#### [MATERIAL FOR THIS TASK]
◆ ◆ ◆
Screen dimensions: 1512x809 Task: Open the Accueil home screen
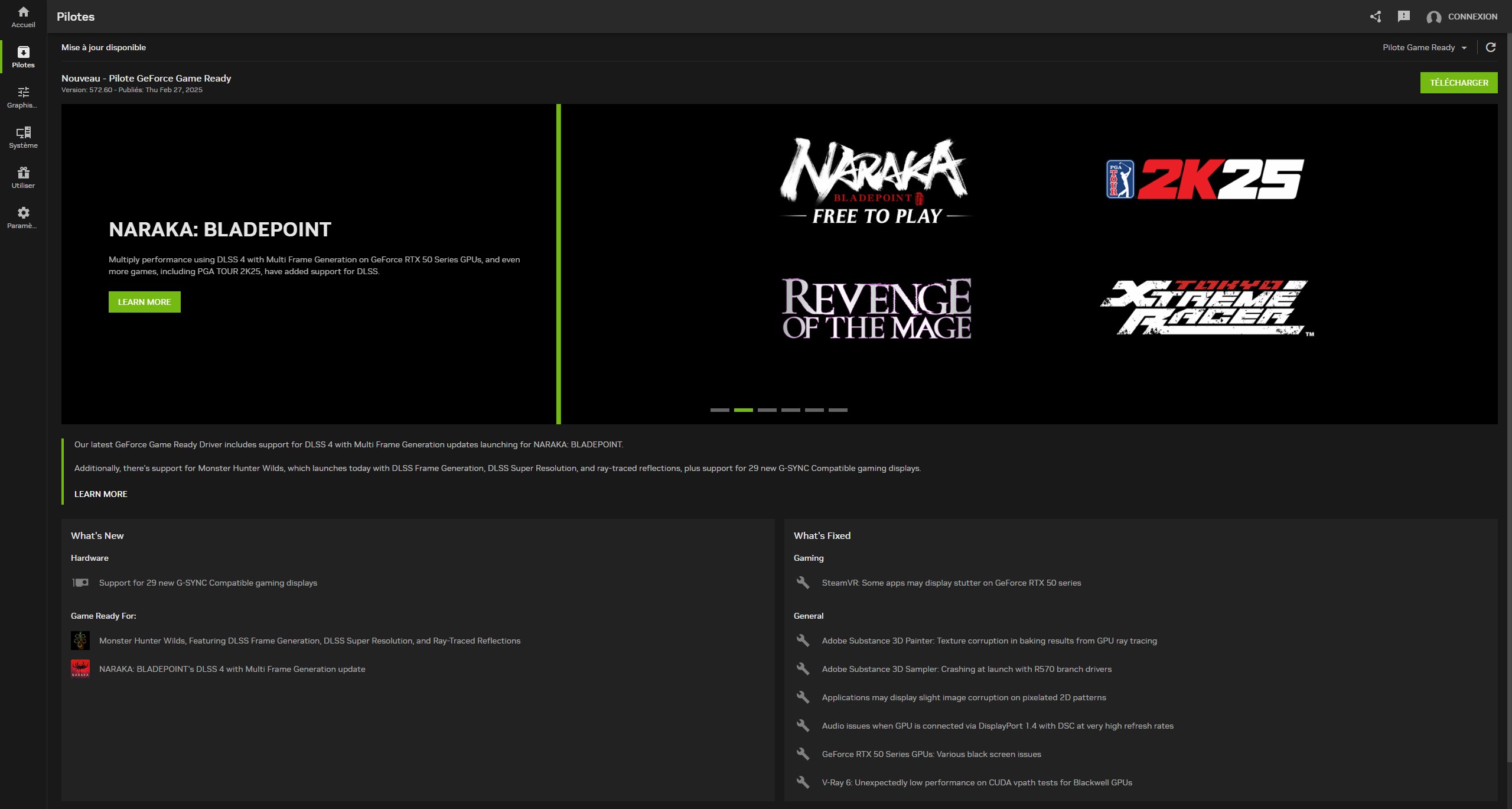(x=23, y=17)
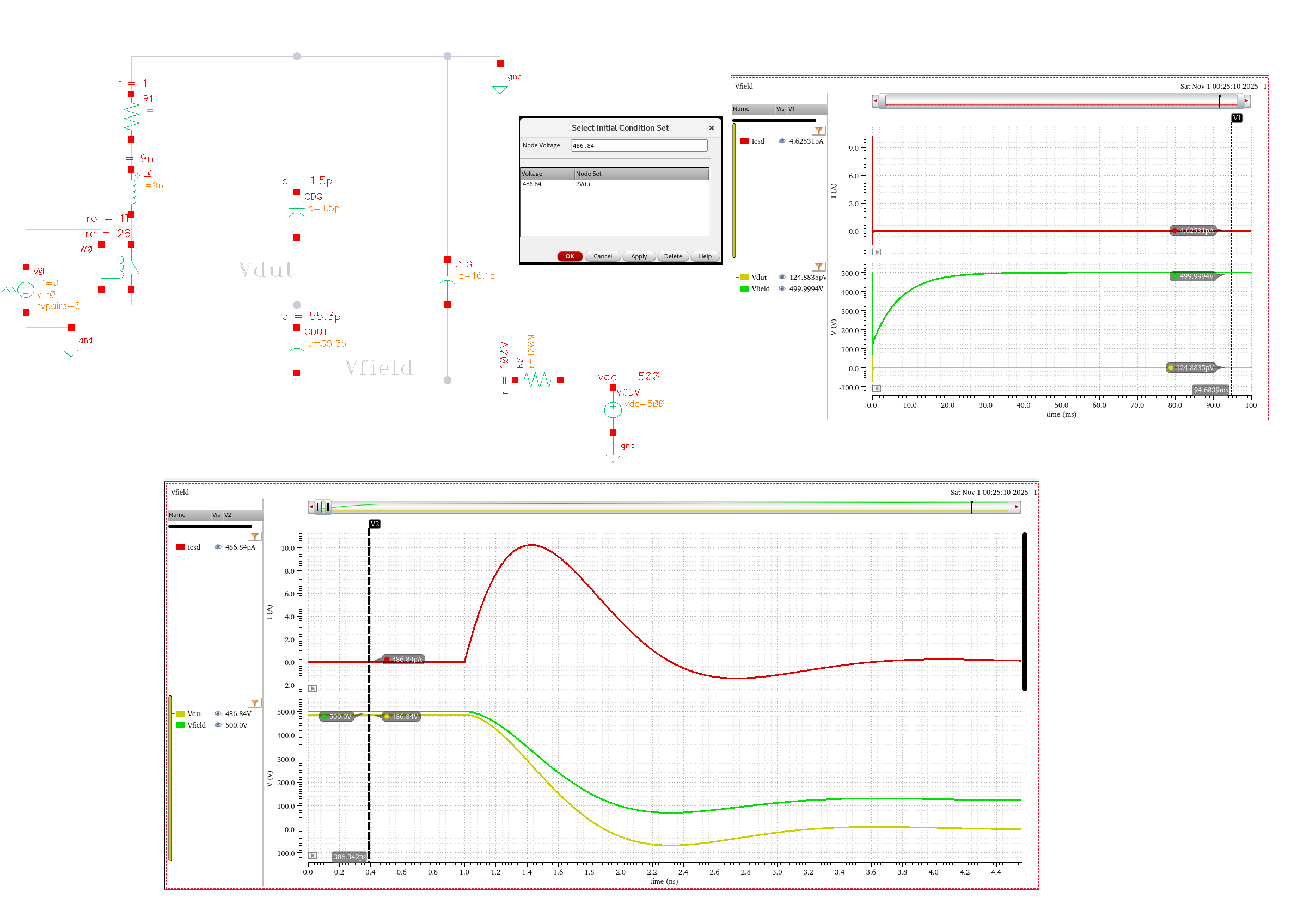Toggle Vfield eye visibility in lower plot
Viewport: 1316px width, 911px height.
tap(218, 725)
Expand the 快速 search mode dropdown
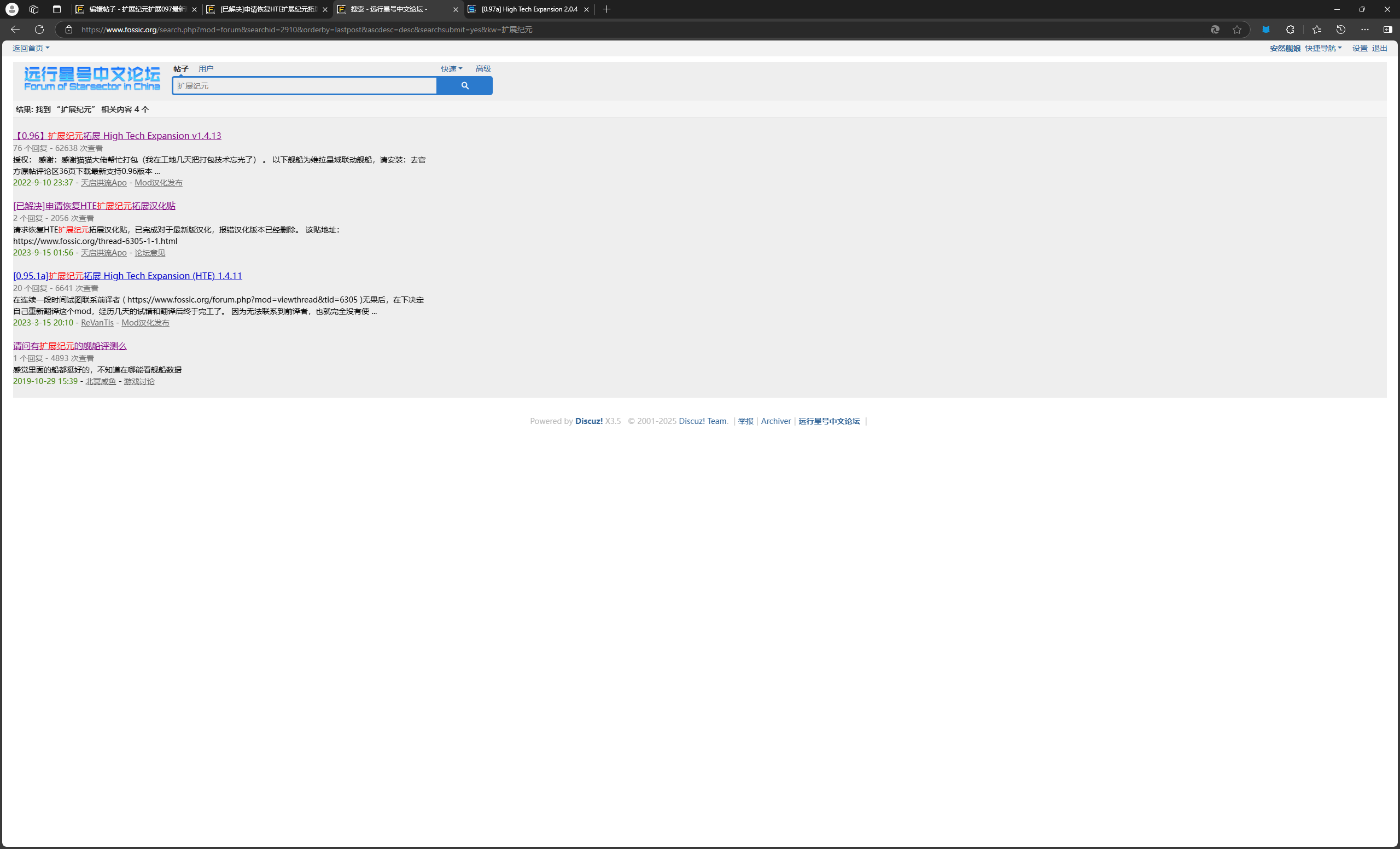This screenshot has width=1400, height=849. pyautogui.click(x=451, y=69)
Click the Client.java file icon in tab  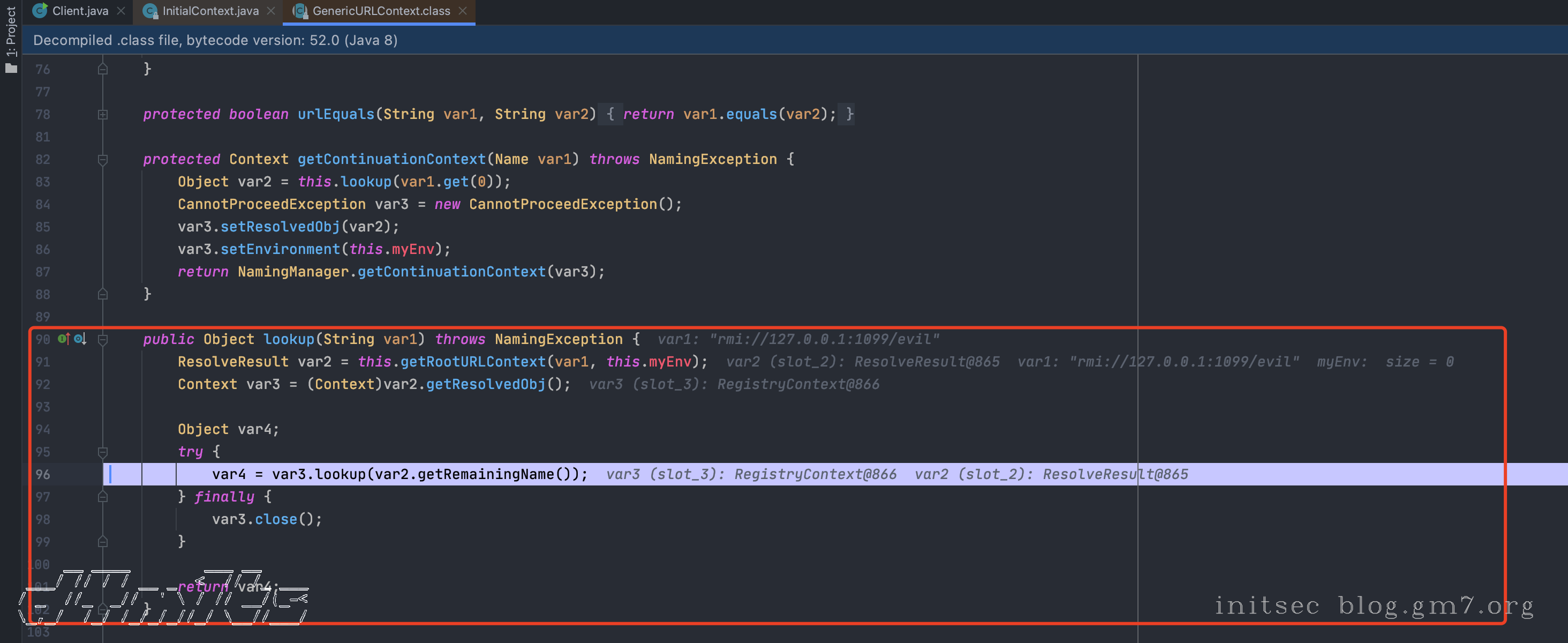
◆ ◆ ◆
#### [REQUIRED ACTION]
Drop the images; return the entries above exactly as they appear.

#### [COMPLETED EXERCISE]
Screen dimensions: 1512x809 Task: Open the Accueil home screen
(x=23, y=17)
Toggle Vfield eye visibility in lower plot
Viewport: 1316px width, 911px height.
tap(218, 725)
Expand the 快速 search mode dropdown
This screenshot has width=1400, height=849. pyautogui.click(x=451, y=69)
Click the Client.java file icon in tab  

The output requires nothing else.